2. In a separate saucepan, lightly pan-fry your chilli, prawns and asparagus with the garlic in some olive oil until they are just cooked, then remove them and keep warm.

3. In the same saucepan, heat the olive oil and half the butter. Once the butter has stopped foaming, add the chopped onions, and cook till they have softened, but not browned.

4. Add the rice, letting the oil and butter coat the grains with a film of fat. Make sure your onions do not burn.

5. Pour in the white wine, which should sizzle satisfyingly as the alcohol cooks off. The wine will be absorbed quite quickly by the rice as you stir it.

6. Once the wine has been absorbed, add a ladle of hot stock to the rice. Stir the rice continuously on low heat to allow the starches to be released.

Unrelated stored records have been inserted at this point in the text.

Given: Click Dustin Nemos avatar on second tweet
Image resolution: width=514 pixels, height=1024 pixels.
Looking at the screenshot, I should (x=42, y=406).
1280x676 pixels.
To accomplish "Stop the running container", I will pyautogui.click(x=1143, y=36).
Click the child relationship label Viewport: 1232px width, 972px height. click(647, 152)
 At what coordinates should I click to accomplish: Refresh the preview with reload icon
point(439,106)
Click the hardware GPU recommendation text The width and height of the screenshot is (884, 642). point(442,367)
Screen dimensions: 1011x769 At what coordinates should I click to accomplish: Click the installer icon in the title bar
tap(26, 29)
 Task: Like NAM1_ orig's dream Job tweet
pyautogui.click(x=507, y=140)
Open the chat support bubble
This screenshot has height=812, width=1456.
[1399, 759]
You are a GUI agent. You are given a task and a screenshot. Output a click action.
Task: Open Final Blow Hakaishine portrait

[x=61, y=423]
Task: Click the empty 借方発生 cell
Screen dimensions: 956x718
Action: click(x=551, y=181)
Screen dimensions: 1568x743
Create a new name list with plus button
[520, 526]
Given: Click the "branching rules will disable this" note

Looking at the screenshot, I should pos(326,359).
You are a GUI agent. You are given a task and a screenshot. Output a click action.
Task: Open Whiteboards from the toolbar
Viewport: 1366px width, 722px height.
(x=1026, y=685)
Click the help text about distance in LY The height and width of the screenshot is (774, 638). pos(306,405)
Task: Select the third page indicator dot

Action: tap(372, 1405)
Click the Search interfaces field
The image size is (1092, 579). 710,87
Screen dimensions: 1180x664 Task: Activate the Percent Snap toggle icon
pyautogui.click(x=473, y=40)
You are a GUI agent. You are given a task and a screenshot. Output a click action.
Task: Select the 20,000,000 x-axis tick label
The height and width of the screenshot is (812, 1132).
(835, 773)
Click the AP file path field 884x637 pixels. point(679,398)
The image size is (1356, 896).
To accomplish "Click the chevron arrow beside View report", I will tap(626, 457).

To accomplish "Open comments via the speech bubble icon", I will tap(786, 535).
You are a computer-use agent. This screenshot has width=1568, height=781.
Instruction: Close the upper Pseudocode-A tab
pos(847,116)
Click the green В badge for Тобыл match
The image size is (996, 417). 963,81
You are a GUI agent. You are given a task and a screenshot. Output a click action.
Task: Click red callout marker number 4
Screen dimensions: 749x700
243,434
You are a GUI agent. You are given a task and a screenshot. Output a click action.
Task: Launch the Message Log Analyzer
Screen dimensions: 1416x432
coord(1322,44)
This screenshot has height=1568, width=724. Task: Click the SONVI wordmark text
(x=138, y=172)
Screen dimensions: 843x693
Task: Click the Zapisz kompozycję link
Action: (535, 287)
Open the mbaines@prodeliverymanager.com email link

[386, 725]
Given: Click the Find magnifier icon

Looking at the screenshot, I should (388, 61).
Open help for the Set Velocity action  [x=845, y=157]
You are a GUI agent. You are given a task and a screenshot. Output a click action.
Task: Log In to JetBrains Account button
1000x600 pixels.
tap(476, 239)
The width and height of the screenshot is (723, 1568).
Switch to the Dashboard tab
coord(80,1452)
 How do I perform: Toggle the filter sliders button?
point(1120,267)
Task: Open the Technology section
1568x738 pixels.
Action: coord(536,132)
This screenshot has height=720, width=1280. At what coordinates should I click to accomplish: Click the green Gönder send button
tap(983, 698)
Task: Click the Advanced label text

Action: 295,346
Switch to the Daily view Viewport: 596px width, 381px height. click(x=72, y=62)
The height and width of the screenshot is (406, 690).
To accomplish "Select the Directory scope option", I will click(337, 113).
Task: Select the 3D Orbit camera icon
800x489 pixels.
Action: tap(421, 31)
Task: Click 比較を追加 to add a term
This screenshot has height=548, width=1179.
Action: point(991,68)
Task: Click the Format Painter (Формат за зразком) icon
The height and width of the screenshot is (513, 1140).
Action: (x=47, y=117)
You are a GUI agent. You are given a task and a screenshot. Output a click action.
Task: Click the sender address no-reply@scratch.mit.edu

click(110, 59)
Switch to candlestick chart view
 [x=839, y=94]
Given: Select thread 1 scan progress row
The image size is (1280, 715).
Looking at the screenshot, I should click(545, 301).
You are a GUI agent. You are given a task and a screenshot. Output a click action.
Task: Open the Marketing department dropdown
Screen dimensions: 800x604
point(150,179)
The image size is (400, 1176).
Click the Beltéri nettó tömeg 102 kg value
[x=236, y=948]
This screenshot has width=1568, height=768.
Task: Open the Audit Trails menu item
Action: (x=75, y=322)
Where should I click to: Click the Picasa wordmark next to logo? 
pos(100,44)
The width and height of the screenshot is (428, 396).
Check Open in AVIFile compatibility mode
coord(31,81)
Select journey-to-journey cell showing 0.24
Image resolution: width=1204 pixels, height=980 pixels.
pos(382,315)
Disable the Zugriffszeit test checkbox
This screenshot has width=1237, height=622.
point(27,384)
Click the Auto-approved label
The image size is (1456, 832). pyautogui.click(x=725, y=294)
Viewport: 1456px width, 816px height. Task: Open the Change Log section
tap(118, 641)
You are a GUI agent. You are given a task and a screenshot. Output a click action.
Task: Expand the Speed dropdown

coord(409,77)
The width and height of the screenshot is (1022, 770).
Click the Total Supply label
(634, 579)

7. Once the stock has been absorbed, add another ladle of hot stock, and stir continuously over low heat.

8. Repeat this process, adding a new ladle of hot stock once the previous ladleful has been fully absorbed. It takes about 20 minutes before the rice becomes rich and creamy, so you should keep tasting as you go. You'll know when you're getting close, as by the fourth or fifth ladle the absorption rate of the rice falls dramatically, stirring requires much more effort, and the individual grains seem to merge into one another. What you're aiming for is a soft, creamy texture, and a "give" (not a crunch) when you bite into a grain.

9. Once the rice is cooked (but remains al dente), take it off the heat, add in the cheese and butter to enrich the risotto, and let it rest for two minutes to let the flavours develop.

10. Meanwhile warm your prawns and asparagus back up (in the empty saucepan that used to hold your stock), and squeeze a liberal amount of lemon juice over them.

11. Plate up by stacking the prawns atop the asparagus, and garnish with some roughly-chopped parsley.